Nous avons déjà une identité pleine de sens, riche en couleurs et imprégnée de sens. Elle se nourrit de sources profondes de foi, d’une histoire intellectuelle profonde et de valeurs transcendantes. Mais notre identité juive a besoin d’un peu de répit et de temps pour grandir, si elle veut s’épanouir.
Peut-être que cela signifie dépenser de l’énergie intellectuelle sur une page de Talmud, ou dans un cours de Tanya, plutôt que sur Twitter, ou le dernier scandale politique venant d’Ukraine. Certes, cela signifie ne pas considérer un camarade de classe, un membre de la communauté, un parent d’une école juive ou un voisin de siège d’une synagogue comme un ennemi politique aveugle – mais comme un autre juif.

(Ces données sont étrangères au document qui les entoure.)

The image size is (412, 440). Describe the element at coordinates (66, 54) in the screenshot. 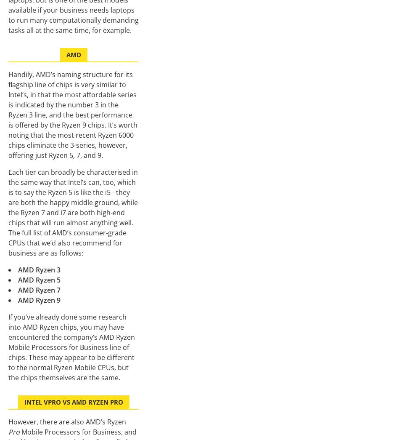

I see `'AMD'` at that location.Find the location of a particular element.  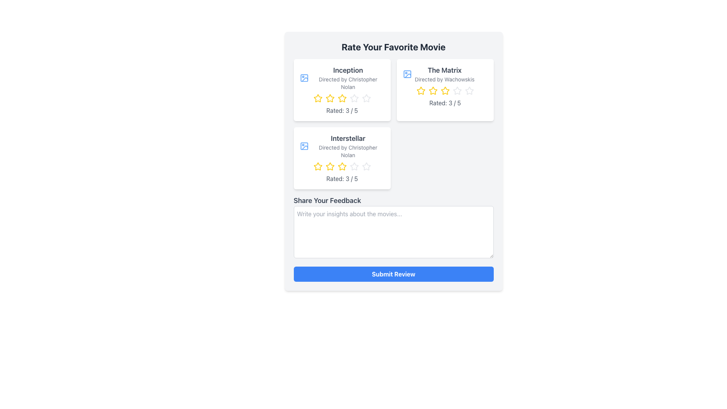

the text label providing information about the movie 'Interstellar', which is located in the second card of the grid layout, beneath the title 'Interstellar' and above the star rating section is located at coordinates (348, 151).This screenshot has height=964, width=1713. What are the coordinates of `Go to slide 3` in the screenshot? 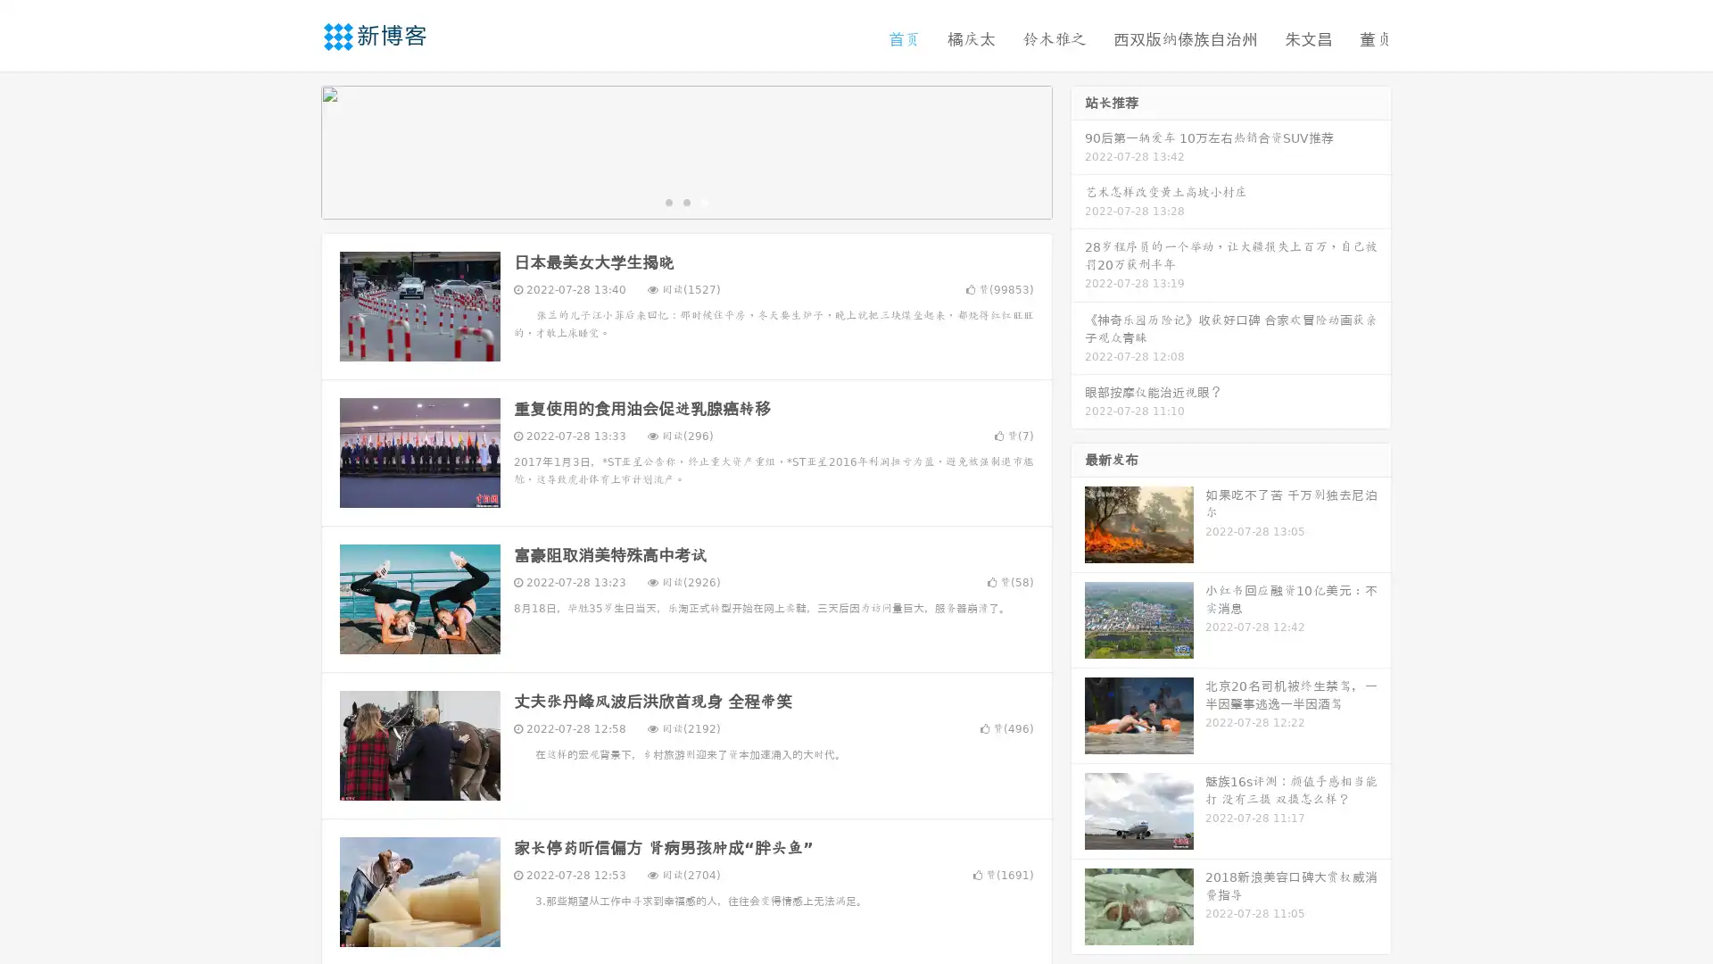 It's located at (704, 201).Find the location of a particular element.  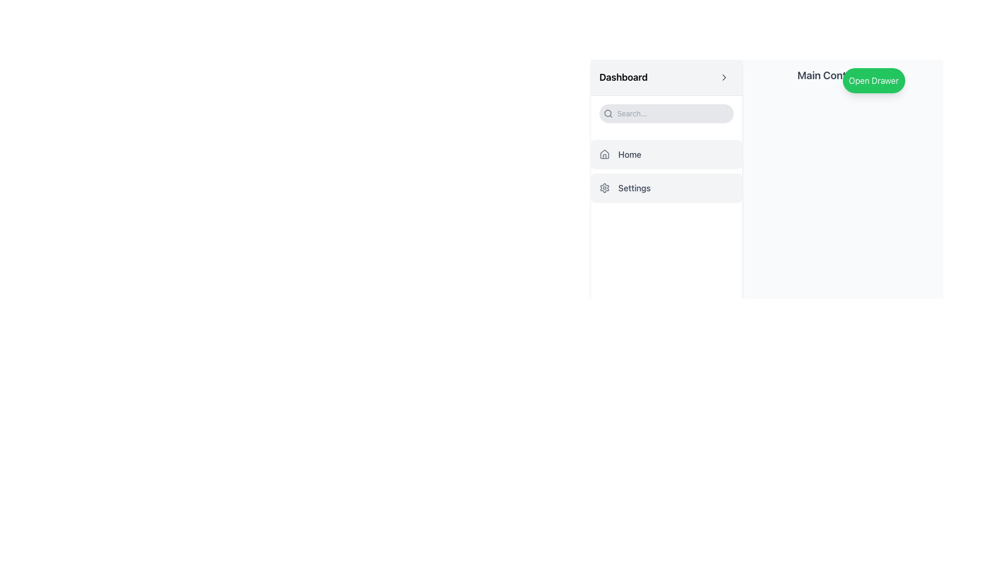

the small circle in the SVG magnifying glass icon located at the top of the side navigation bar, which is styled with a gray border and no fill is located at coordinates (608, 113). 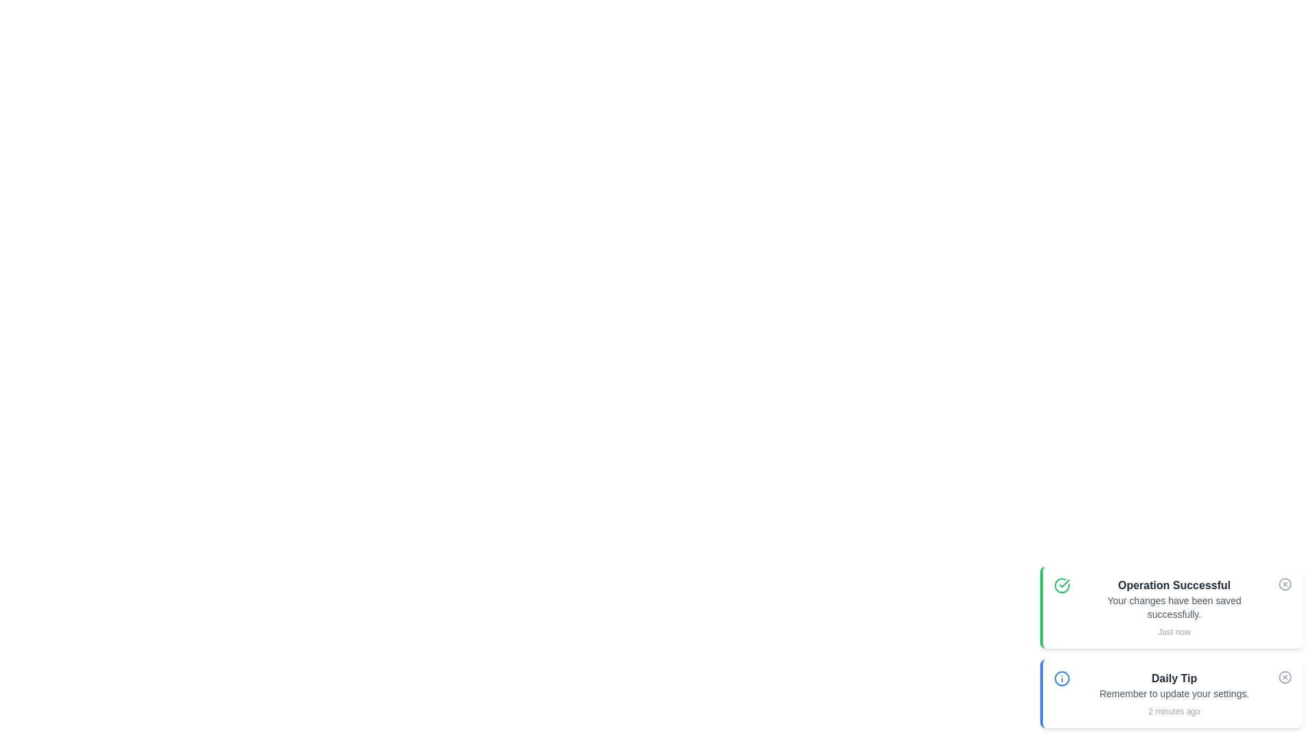 I want to click on the small circular close button with an 'X' shape inside, located at the top-right corner of the notification box that says 'Operation Successful', so click(x=1284, y=584).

Abandonner tout cela au nom des courses de chevaux politiques, ou pour un échange de tirs éphémère dans les guerres culturelles, serait une tragédie au-delà des mots. Nous ne pouvons laisser rien de tout cela déterminer qui nous sommes, les gens que nous aimons, la synagogue dans laquelle nous prions. Si cela signifie interdire la politique de la table du vendredi soir ou de la synagogue – afin que nous puissions plutôt chanter des mélodies de Chabbat ou partager des mots de la Torah et de l’inspiration – qu’il en soit ainsi. Il y a tellement plus qui nous unit, et nous avons déjà tellement d’autres sujets à discuter.